CVE-2023-35372 in Office
Summary
by MITRE • 08/08/2023
Microsoft Office Visio Remote Code Execution Vulnerability
If you want to get best quality of vulnerability data, you may have to visit VulDB.
Analysis
by VulDB Data Team • 06/06/2026
Microsoft Office Visio contains a remote code execution vulnerability that arises from improper handling of specially crafted Visio files during the rendering process. This flaw exists in the way Visio processes certain file formats and can be exploited by attackers who craft malicious Visio documents designed to trigger buffer overflows or memory corruption conditions. The vulnerability specifically affects Visio versions that fail to properly validate input data when parsing Visio files, allowing attackers to execute arbitrary code on targeted systems with the privileges of the logged-on user.
The technical mechanism behind this vulnerability involves the manipulation of Visio file structures that contain embedded objects or graphical elements which are processed without adequate bounds checking. When a user opens a maliciously crafted Visio file, the application attempts to render these elements and encounters malformed data that causes memory corruption. This memory corruption can be leveraged to overwrite critical memory locations and redirect execution flow to attacker-controlled code. The vulnerability is classified as a buffer overflow condition that occurs during file parsing operations and can be triggered through various file format elements including shapes, connections, or embedded data streams.
The operational impact of this vulnerability extends beyond simple code execution as it can lead to complete system compromise when exploited in the wild. Attackers can leverage this vulnerability to deploy malware, establish persistent backdoors, or escalate privileges within the targeted environment. The attack surface is particularly broad since Visio files can be delivered through various channels including email attachments, web downloads, or network shares. Once executed, the malicious code can access sensitive data, modify system configurations, or provide attackers with remote access capabilities that persist across system reboots.

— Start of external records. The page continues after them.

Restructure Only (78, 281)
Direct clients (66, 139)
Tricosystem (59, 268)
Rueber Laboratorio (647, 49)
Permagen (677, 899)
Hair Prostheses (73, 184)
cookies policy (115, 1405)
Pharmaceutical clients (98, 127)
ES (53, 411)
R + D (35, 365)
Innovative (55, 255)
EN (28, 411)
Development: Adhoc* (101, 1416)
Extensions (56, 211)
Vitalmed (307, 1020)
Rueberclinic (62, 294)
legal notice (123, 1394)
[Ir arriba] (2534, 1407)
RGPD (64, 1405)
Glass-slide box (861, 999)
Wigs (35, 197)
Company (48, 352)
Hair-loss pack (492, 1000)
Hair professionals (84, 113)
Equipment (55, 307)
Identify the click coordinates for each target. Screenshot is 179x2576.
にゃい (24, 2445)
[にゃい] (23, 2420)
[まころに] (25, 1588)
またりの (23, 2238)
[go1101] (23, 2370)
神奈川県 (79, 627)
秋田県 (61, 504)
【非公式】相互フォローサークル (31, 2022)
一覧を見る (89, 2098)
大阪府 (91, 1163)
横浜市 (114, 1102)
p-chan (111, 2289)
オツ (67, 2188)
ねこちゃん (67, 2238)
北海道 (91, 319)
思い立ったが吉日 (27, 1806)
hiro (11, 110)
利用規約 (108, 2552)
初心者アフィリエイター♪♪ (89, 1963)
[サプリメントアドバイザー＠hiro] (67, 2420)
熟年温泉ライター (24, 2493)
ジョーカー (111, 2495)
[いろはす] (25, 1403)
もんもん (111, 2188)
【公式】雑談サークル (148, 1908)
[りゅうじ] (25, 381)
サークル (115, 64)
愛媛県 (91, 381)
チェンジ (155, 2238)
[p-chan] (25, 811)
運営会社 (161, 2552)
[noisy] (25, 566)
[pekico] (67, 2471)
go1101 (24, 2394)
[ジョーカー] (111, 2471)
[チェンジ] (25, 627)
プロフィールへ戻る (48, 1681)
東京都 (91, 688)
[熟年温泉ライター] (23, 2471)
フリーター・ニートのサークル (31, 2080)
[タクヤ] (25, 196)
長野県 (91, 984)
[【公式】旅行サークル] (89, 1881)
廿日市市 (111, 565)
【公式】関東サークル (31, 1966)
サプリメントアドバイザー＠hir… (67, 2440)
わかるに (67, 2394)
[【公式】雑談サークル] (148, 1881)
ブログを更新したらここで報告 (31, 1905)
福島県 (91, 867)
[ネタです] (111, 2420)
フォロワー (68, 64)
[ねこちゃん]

Organizations using Microsoft Office Visio should implement immediate mitigations to reduce the risk of exploitation. The primary recommendation involves applying Microsoft security patches and updates that address the specific buffer overflow conditions in Visio file processing. Additionally, implementing strict file validation policies can help prevent the opening of untrusted Visio files, while network segmentation and application whitelisting can limit the potential damage from successful exploitation attempts. Security teams should also consider deploying intrusion detection systems that monitor for suspicious Visio file access patterns and ensure that users receive regular security training about identifying and avoiding potentially malicious documents. This vulnerability aligns with CWE-121 and CWE-125 categories related to buffer overflow conditions and improper input validation, and represents a significant risk under the ATT&CK framework's initial access and execution phases where adversaries seek to establish footholds within target environments through file-based attacks.